I’ve been quiet for far too long.

I moved this blog. I know longer stake claim to the rabid-duck namesake. And with that, I bid my halfass humorous website adieu.

It was a nice fling, we had a lot of laughs, but really I’m just done.

I’ve allowed myself to become disconnected. No, this isn’t an internet reference, I’ve allowed myself to become disconnected from society in general. I’ve apparently made the leap from “overbearing social creep” to “geek loner guy” and I’m frankly not sure how comfortable I am with the transition. So my new thing is to write random thins with my eyes closed and see what comes of it.

I’m finding it’s extremely successful.

There’s someone staring at me right now while I do this, and she’s probably thinking I’ve gone crazy. Yeah, probably because I’m typing thins into a computer with my eyes closed, and that usually brings up a few questions as to what the hell I”m doing. Don’t worry, I’ve not gone off the deep end, only treading shallow waters.

I think this blog is going to be disconnected as well.

Not from the internet, once again I’m not full of halfass pop geek references. More like from any trace of coherence. I’m done structuring things, I’m done masking things, I’m done playing with adhesive. Adhesive? I opened my eyes for a second, that makes little sense. Whatever.
i’VE CONCLUDED THAT i’M EITHER IN LOVE OR i’VE FALLEN OUT OF IT. iT’S KIND OF A WEIRD PARACHUTE OF odd emotion BECAUSE i FIND THAT AAAAAAAAAAAAA. I hit caps lock, I”m ignoring it. I watched something today that kind of made me look at myself from the inside out, versus the outside… out. I guess that is to say, I tend to avoid evaluating myself internally for fear of what I might find. I guess that’s why I’m writing from the inside out now, because with my eyes closed it feels as if I’m kicking through a wall of pillows to get anything out. Did that make sense? Probably not.
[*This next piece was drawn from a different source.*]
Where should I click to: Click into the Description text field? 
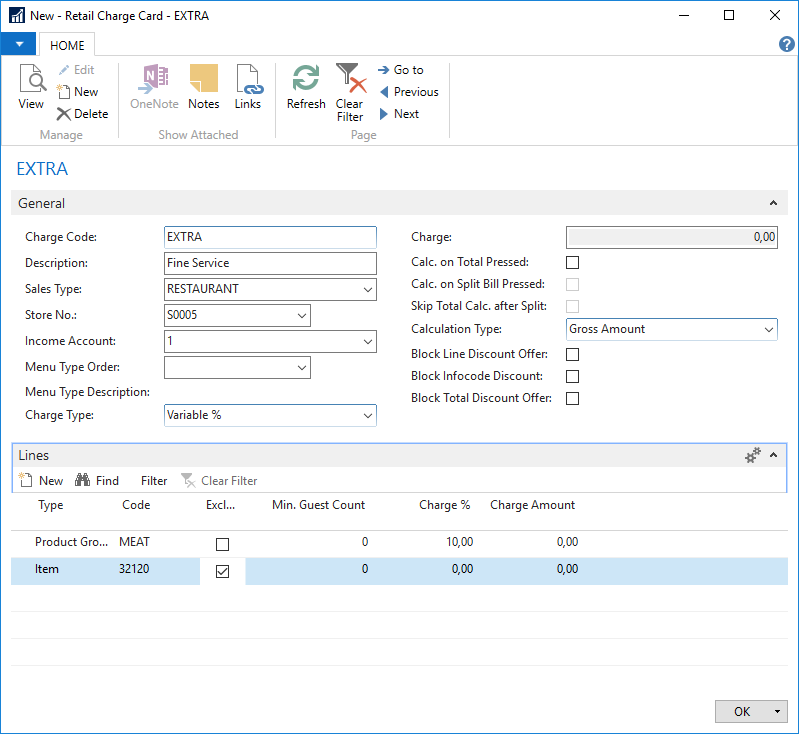[x=270, y=263]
I’m actually sharing. That’s somewhat odd coming from me. I tend to look at myself like a toybox. No, not because it’s enclosed and whatever uninteresting metaphorical bullshit you wish to throw at me. Mostly because to a child, it portrays this image of being fun and magical and containing all sorts of crazy things. Is that me? Meh, probably not, but there’s some part of me that would love to think so.

There’s another part of me questioning if other things like other things. Does that make sense to you? If you think I’m speaking to you, go ahead and wave at me or something. Otherwise just look at me confused.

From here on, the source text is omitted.